W latach dwudziestych XX wieku młode kobiety rozpoczęły zdawanie egzaminów z wysokogórskiej dojrzałości. Niewątpliwie szczególny wkład w historię całego ruchu miała pionierka Jadwiga Honowska (1904-1928).
Honowska z wykształcenia była matematyczką. Taternictwo uprawiała od 1923 roku i w dość krótkim czasie została wybitną taterniczką. Jadzia wspinała się w towarzystwie braci taterników – Alfreda i Jana A. Szczepańskich, a także znanych kobiet. W 1927 roku razem z Zofią Czarkowską, jako zespół wyłącznie kobiecy, przeszły wschodnią ścianę Kościelca i Grań Walentkowej. Niebawem zostały dokonane w Tatrach dwa poważne przejścia, w których brały udział młode kobiety. Honowska, wśród wspinaczy zwana „Jagienką”, Zofia Krókowska, jej przyjaciółka, i Jan Alfred Szczepański, ich kolega – weszli na Młynarza z Doliny Białej Wody, a w kilka dni później z Doliny Zielonego Stawu Kieżmarskiego na Mały Kieżmarski Szczyt, północną ścianą. To ostatnie wejście zakończyło się biwakiem w ścianie. Jadwiga przeszła północną ścianę Koziego Wierchu, południowo-zachodnią ścianę Kieżmarskiego Szczytu, północno-zachodnią ścianę Galerii Gankowej. W zimie Jadzia również wspinała się brawurowo, dokonując wtedy pierwszych wejść na Mały Kołowy Szczyt i przez Niemiecką Drabinę na Mały Kieżmarski Szczyt.

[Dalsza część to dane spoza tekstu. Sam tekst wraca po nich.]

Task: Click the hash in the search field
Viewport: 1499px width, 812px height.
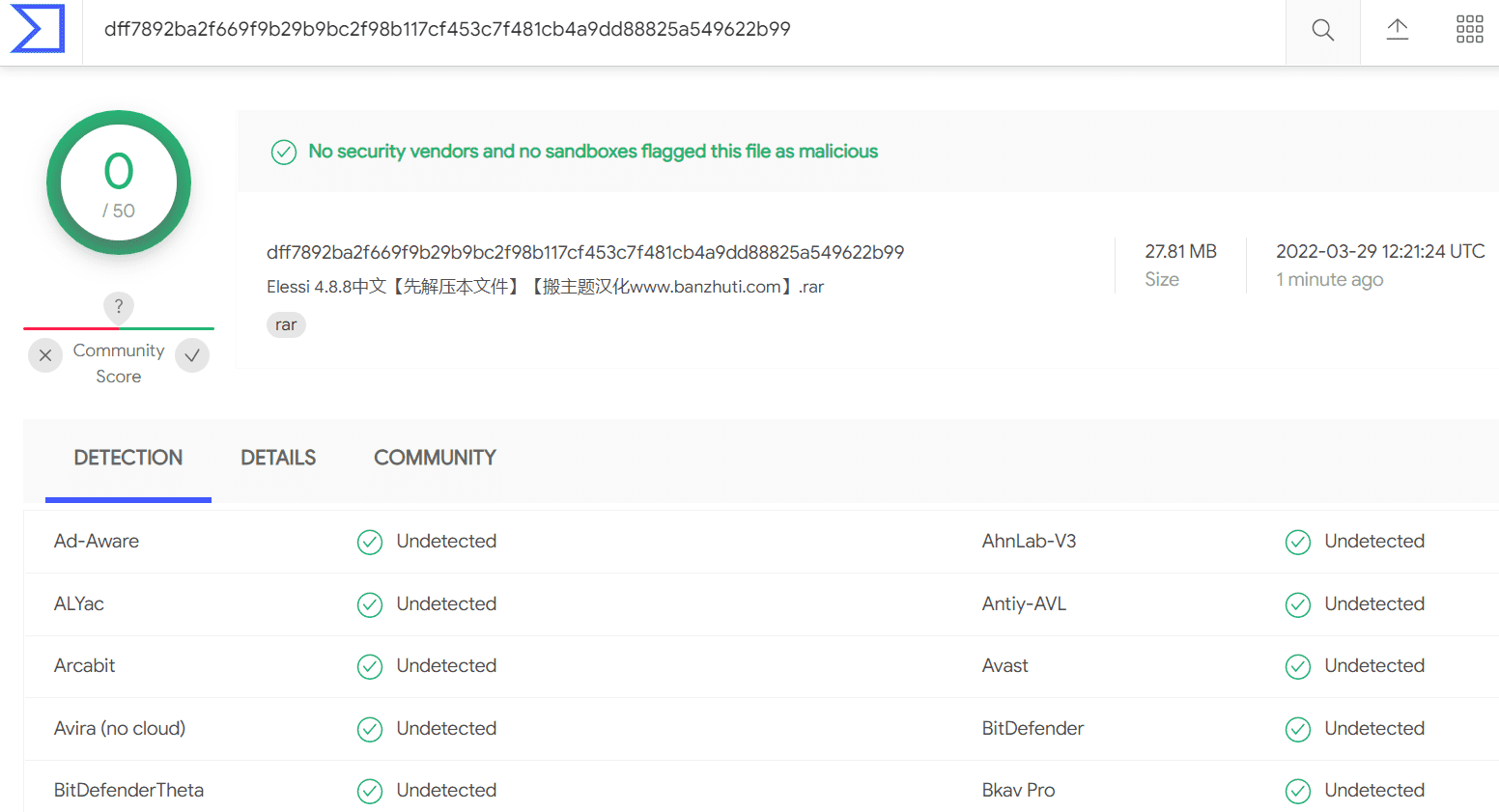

Szczepański w książce „Przygody ze skałą, dziewczyną i śmiercią” zaznaczył, że Honowska stała się pionierką samodzielną w taternictwie. W pogodny lipcowy dzień 1928 roku razem z przyjaciółką Zofią Krókowską ruszyły z Doliny Staroleśnej na Ostry Szczyt południową ścianą Häberleina. Zakończyła się ta ich wyprawa tragiczną śmiercią. Na Górnym Trawniku, już po przejściu najtrudniejszych miejsc, jedna z nich odpadła. Szarpnięcie liny wyrwało hak asekuracyjny i obie pionierki zginęły.